Just because a mathematical formula works does not mean it eflects reality, explains John Horgan, science journalist and Director of the Center for Science Writings at Stevens Institute of Technology, Hoboken, New Jersey.
Photo: Bill Burris via Flickr
I take inspiration where I can get it. My girlfriend recently alerted me to a viral video in which a teenage girl complains about mathematics. “I was just doing my makeup for work,” Gracie Cunningham says while dabbing makeup on her face, “and I just wanted to tell you guys how I don’t think math is real.”
Some of the math she’s learning in school, Cunningham suggests, has little to do with the world in which she lives. “I get addition, like, if I take two apples and add three it’s five. But how would you come up with the concept of algebra?” While some geeks mocked Cunningham, others came to her defense, pointing out that she is raising questions that have troubled scientific heavyweights.

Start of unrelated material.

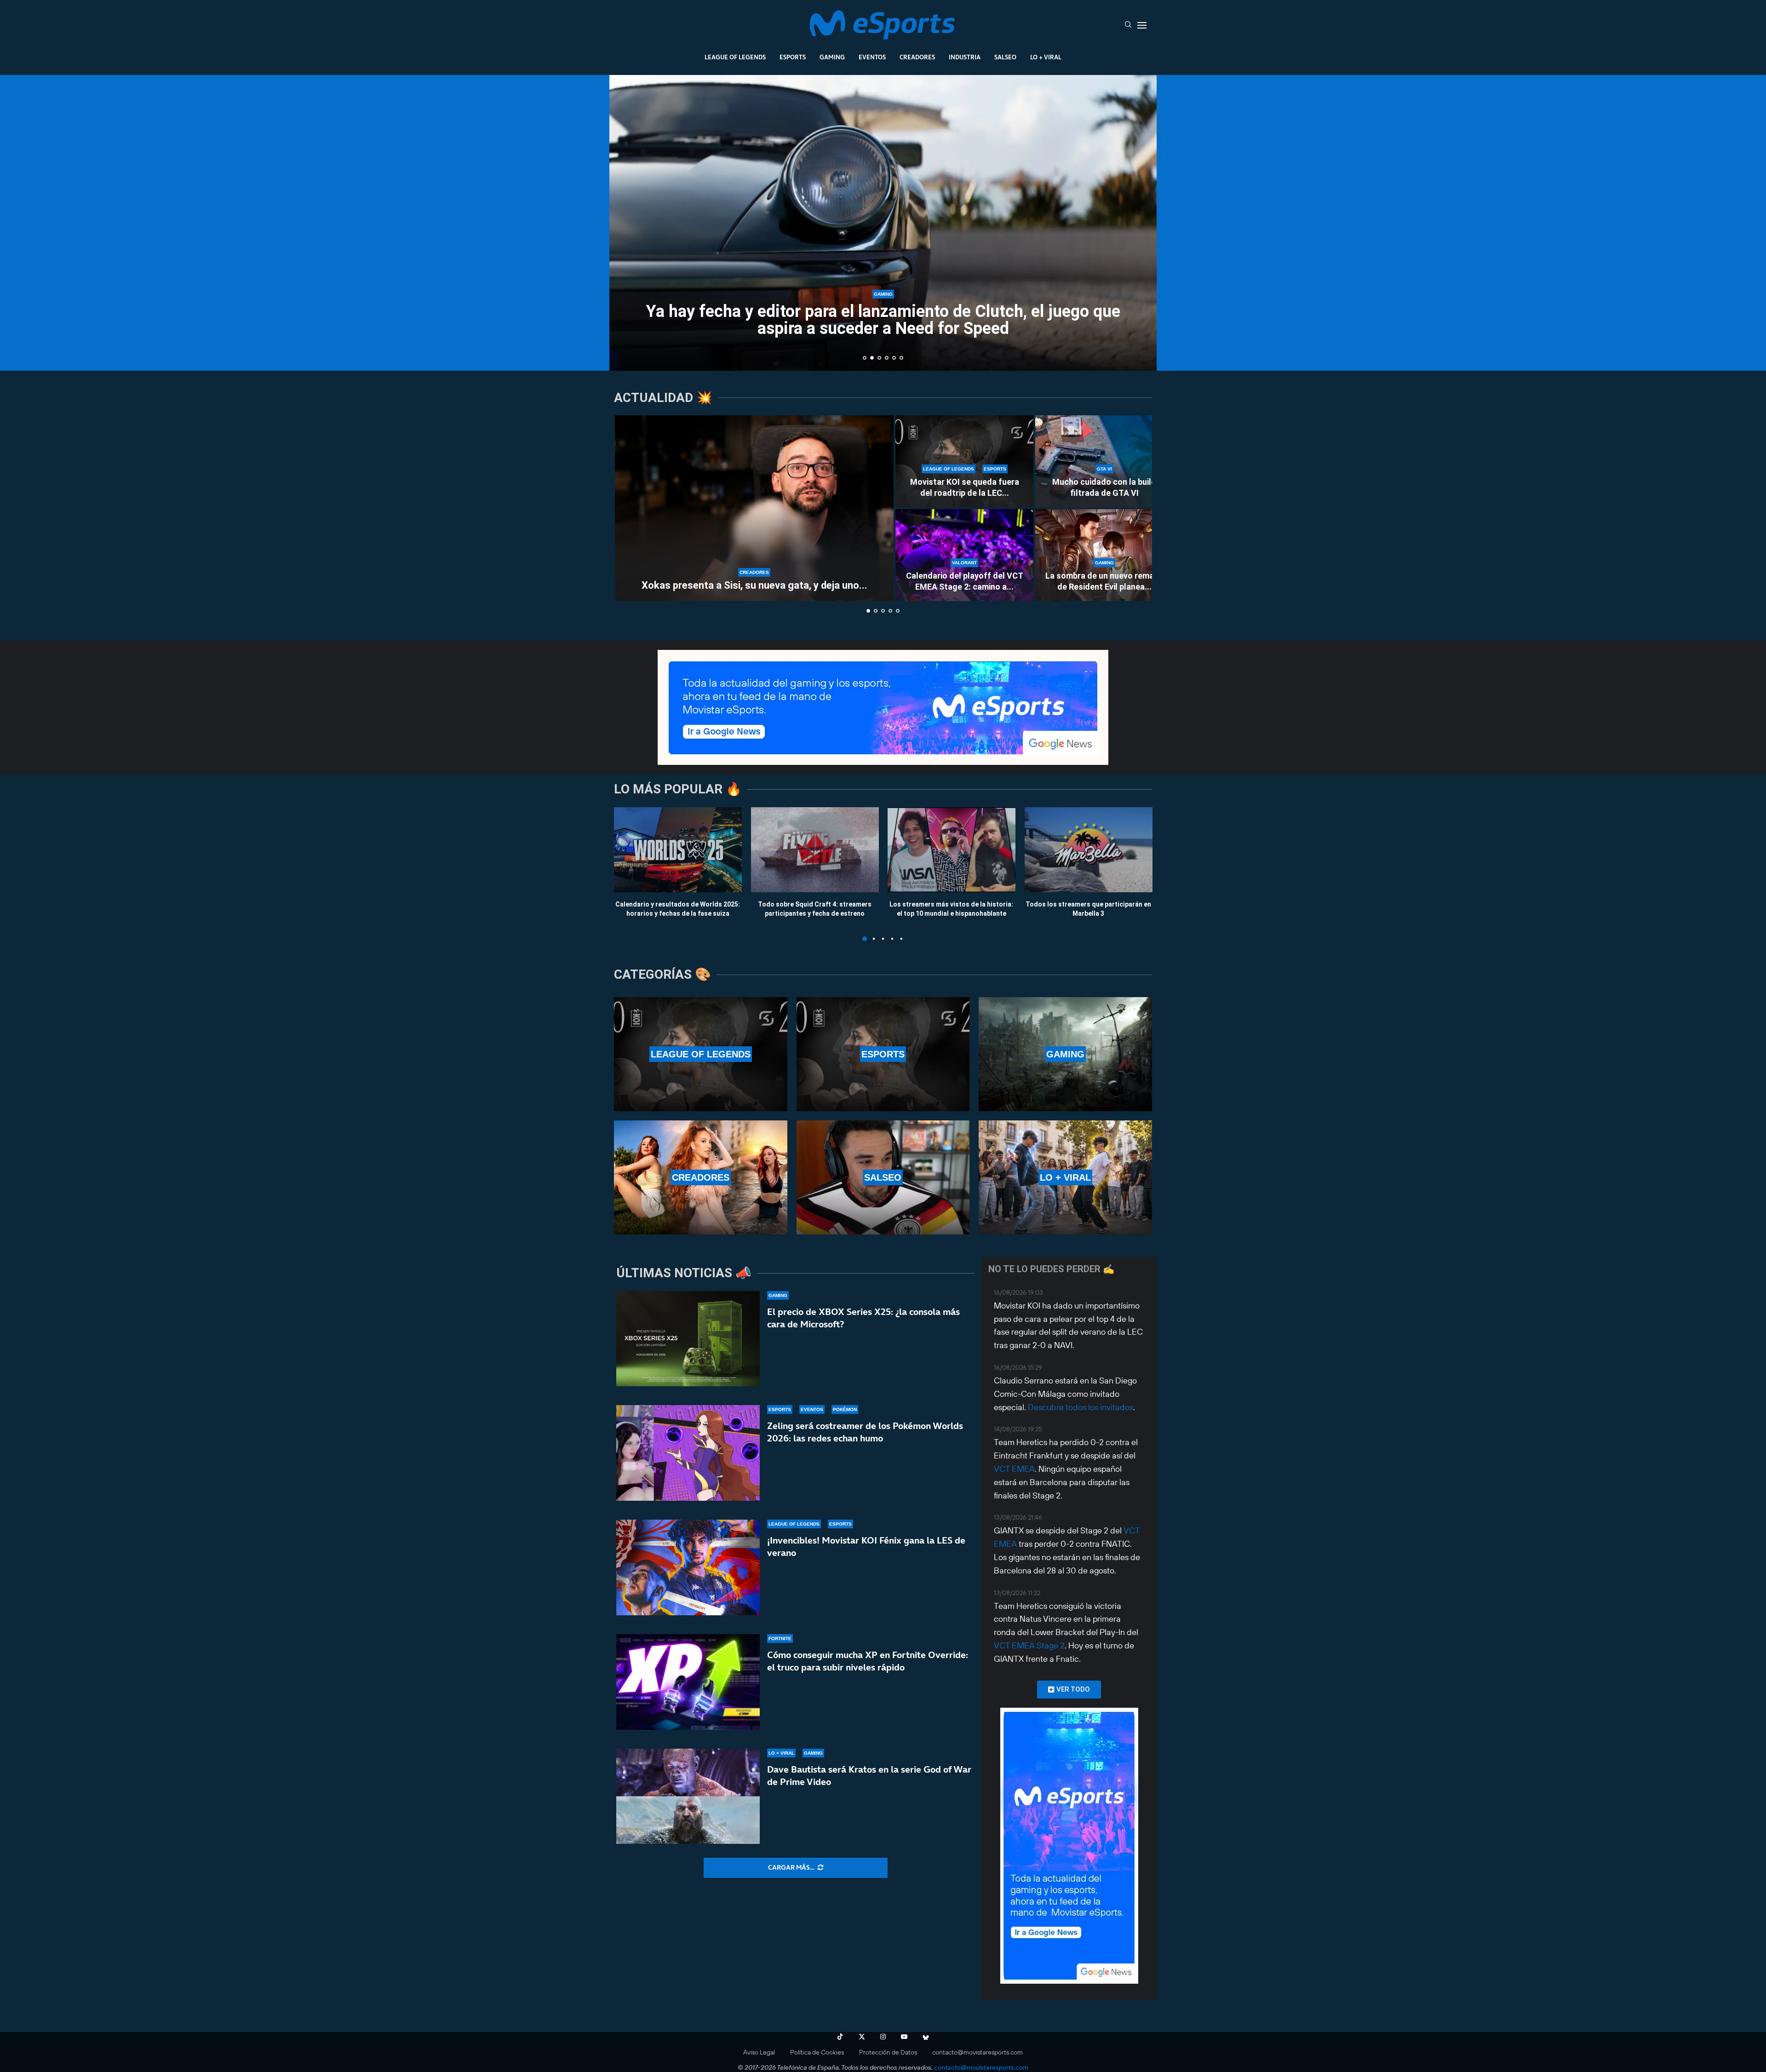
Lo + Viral (1045, 57)
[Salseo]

Gracie’s complaints struck a chord in me. Since last May, as part of my ongoing effort to learn quantum mechanics, I’ve been struggling to grasp eigenvectors, complex conjugates and other esoterica. Wolfgang Pauli dismissed some ideas as so off base that they’re “not even wrong.” I’m so confused that I’m not even confused. I keep wondering, as Cunningham put it, “Who came up with this concept?”...
Maybe we should look at the Schrödinger equation not as a discovery but as an invention, an arbitrary, contingent, historical accident, as much so as the Greek and Arabic symbols with which we represent functions and numbers. After all, physicists arrived at the Schrödinger equation and other canonical quantum formulas only haltingly, after many false steps.